SET PROBLEM:
Copy the records below word for word, everything from the line containing "Task: Select waist measurement 26-28 for XS" down to the line containing "[x=1300, y=70]", both of those lines included. Leave the pictures out of your copy.

Records excerpted from a collection:
● ● ● ●
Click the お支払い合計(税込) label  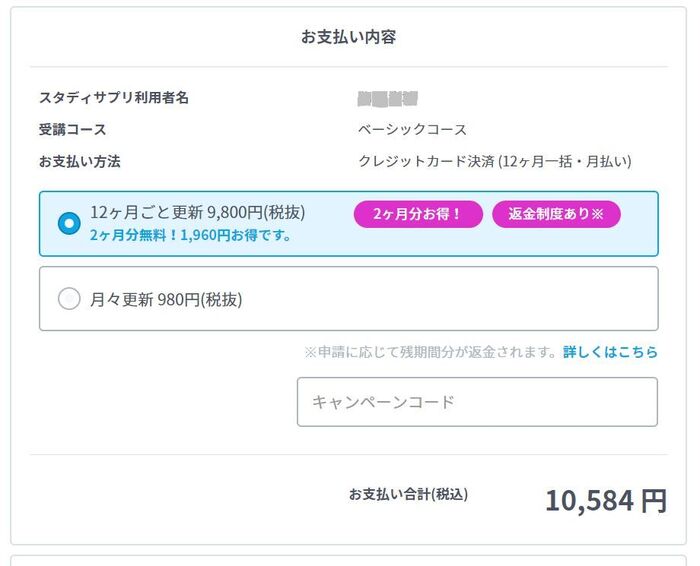[x=408, y=494]
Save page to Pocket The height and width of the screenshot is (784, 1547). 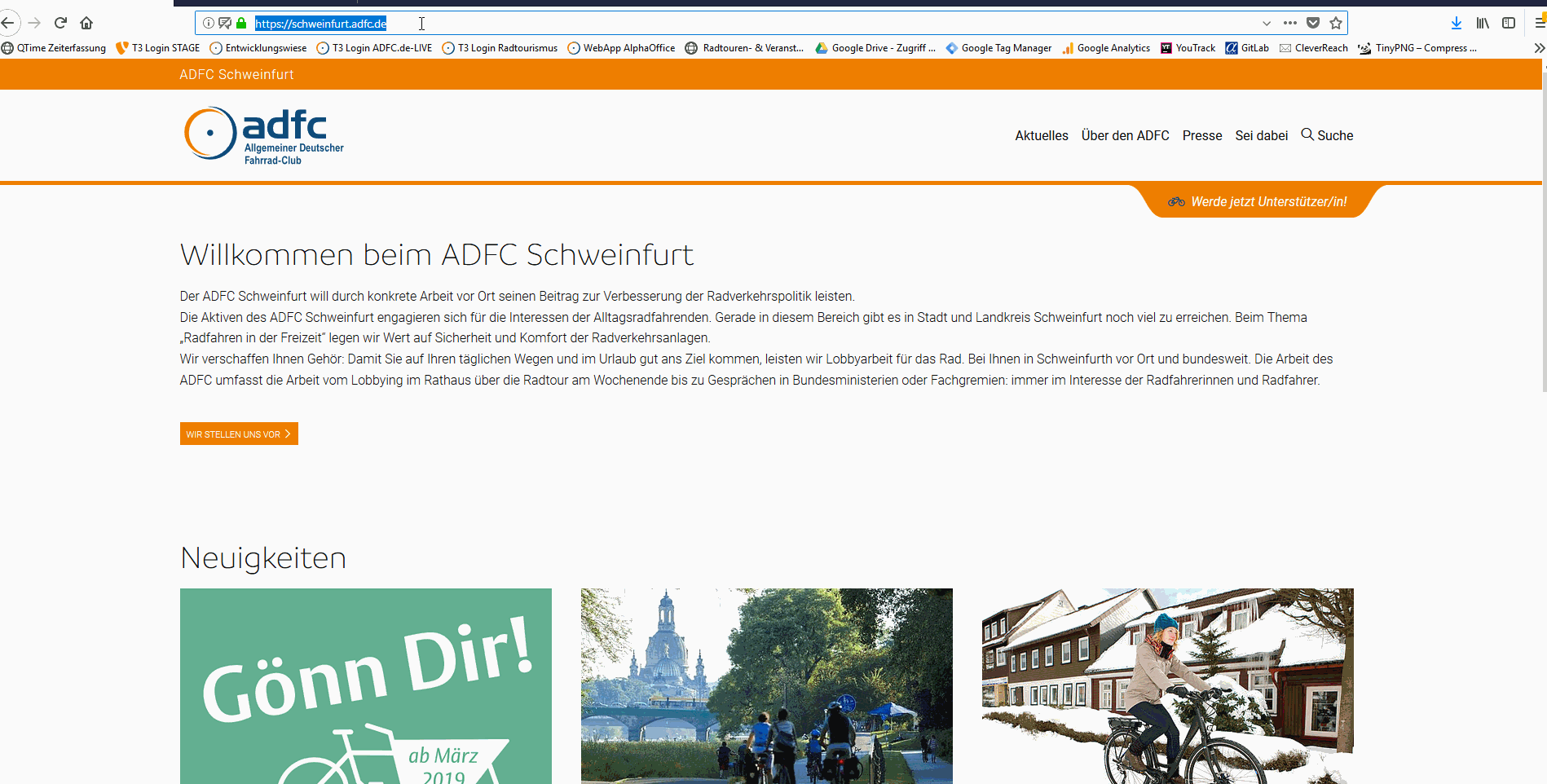[1313, 23]
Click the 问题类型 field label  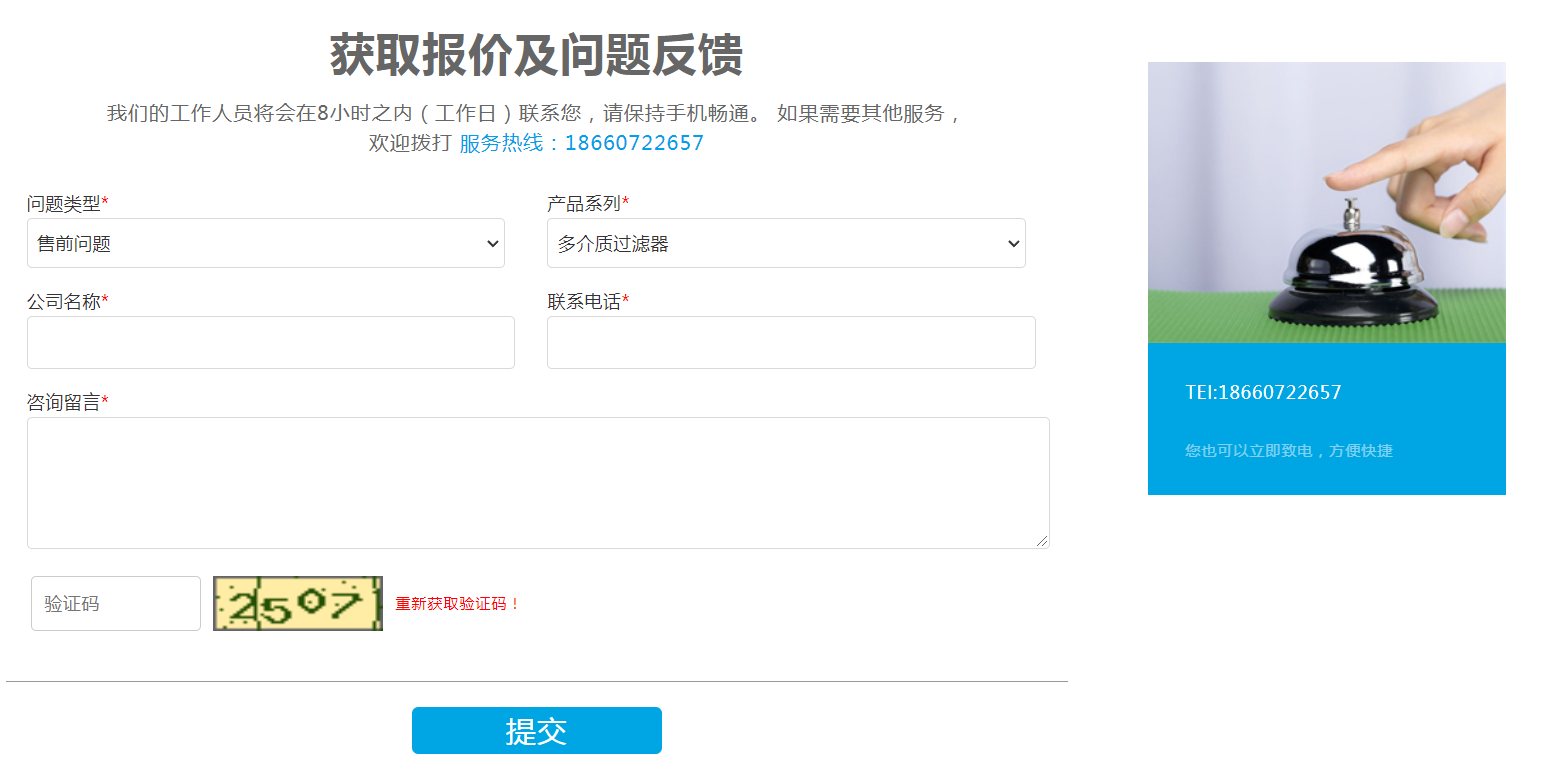coord(64,204)
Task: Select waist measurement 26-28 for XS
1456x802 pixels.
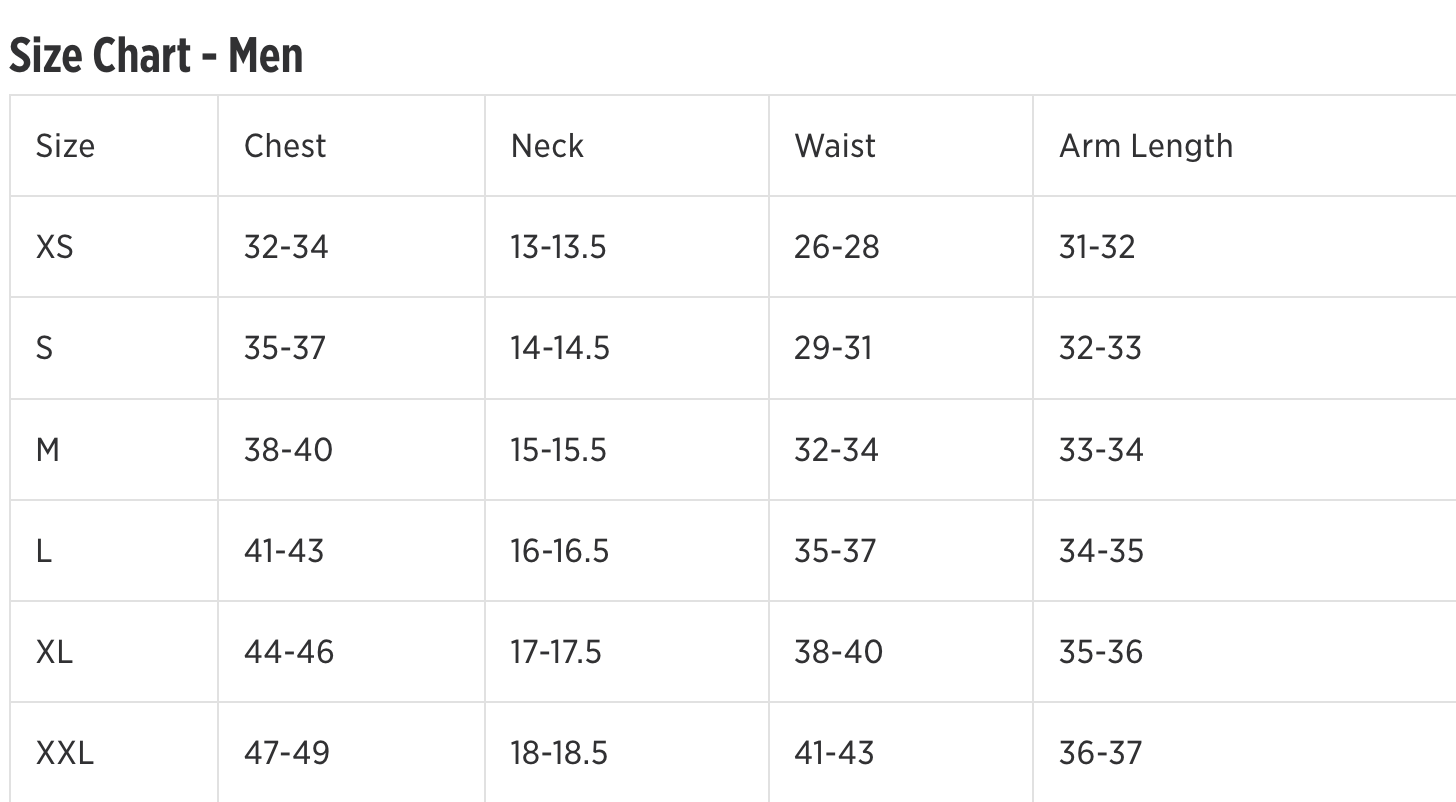Action: pos(837,247)
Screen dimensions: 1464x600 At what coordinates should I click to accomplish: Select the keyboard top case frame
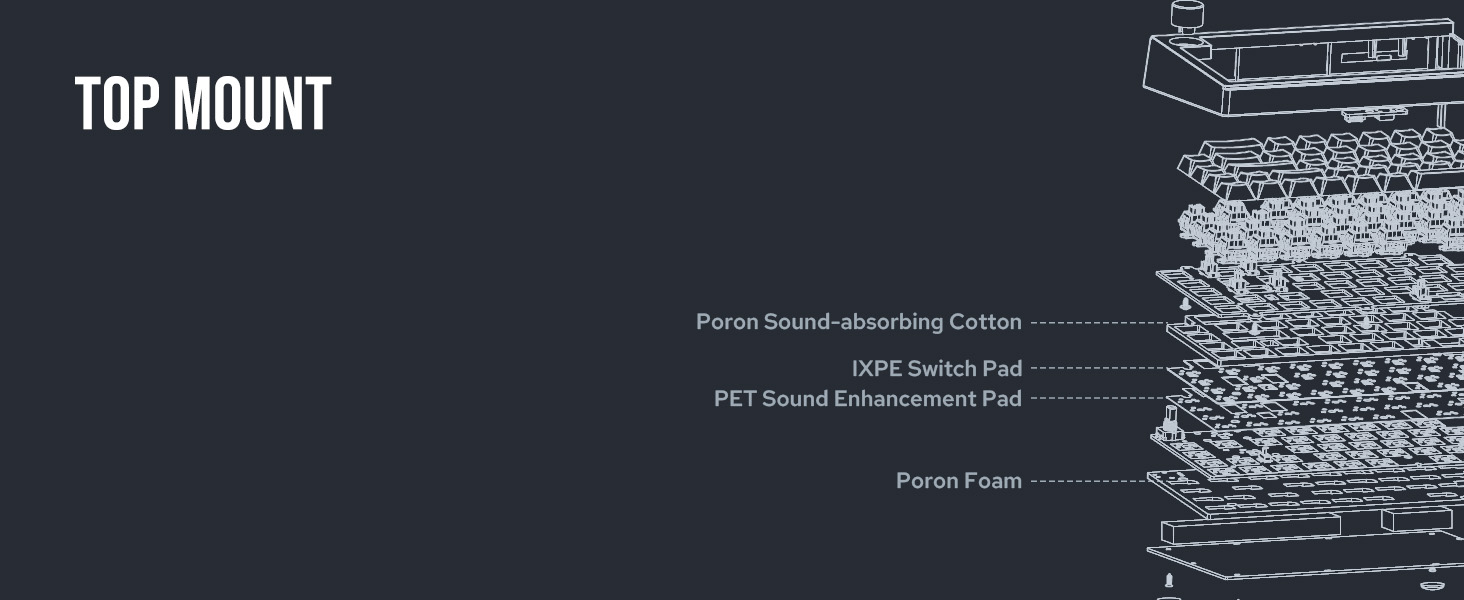[x=1300, y=70]
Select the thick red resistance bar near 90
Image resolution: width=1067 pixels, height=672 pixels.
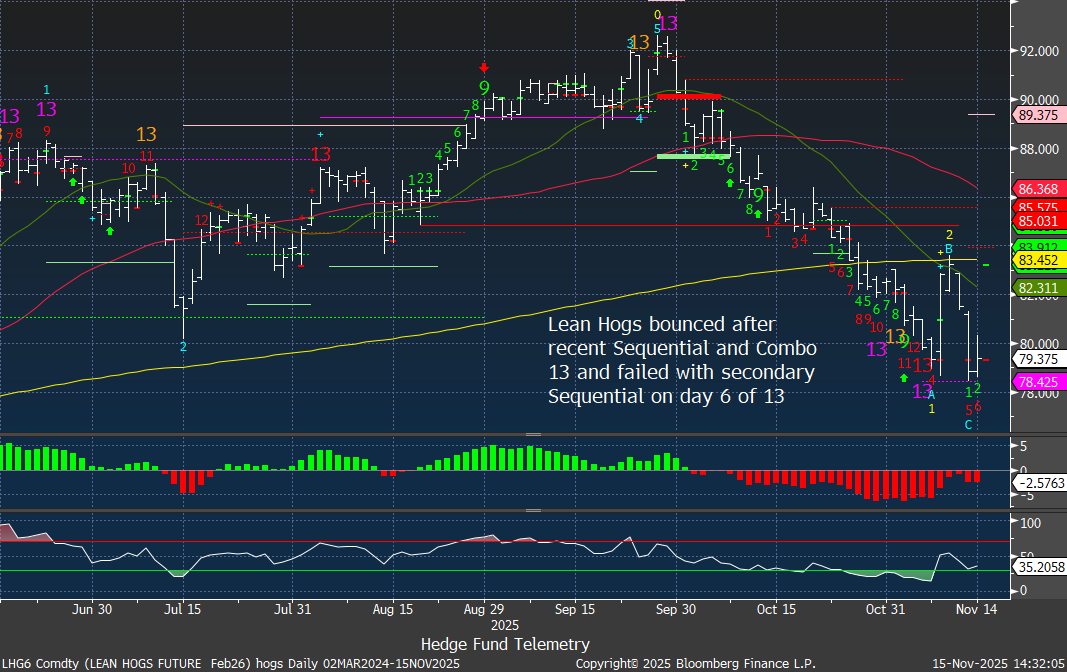pos(688,96)
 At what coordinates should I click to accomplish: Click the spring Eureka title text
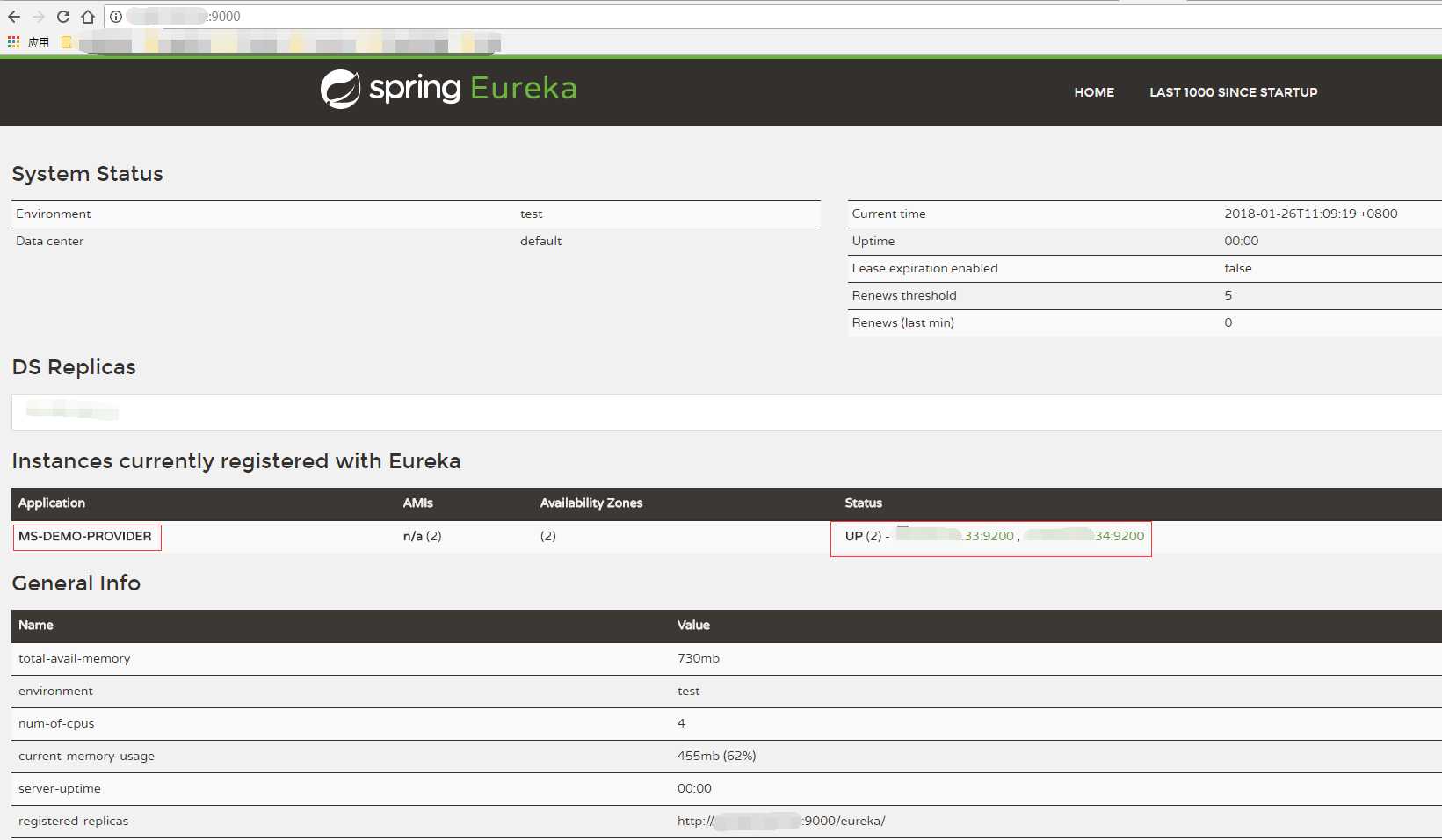474,89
● ● ● ●
SOLVED PROBLEM:
Task: Select waist measurement 26-28 for XS
1456x802 pixels.
Action: pos(837,247)
Screen dimensions: 1464x600 At what coordinates should I click to accomplish: Select the keyboard top case frame
[x=1300, y=70]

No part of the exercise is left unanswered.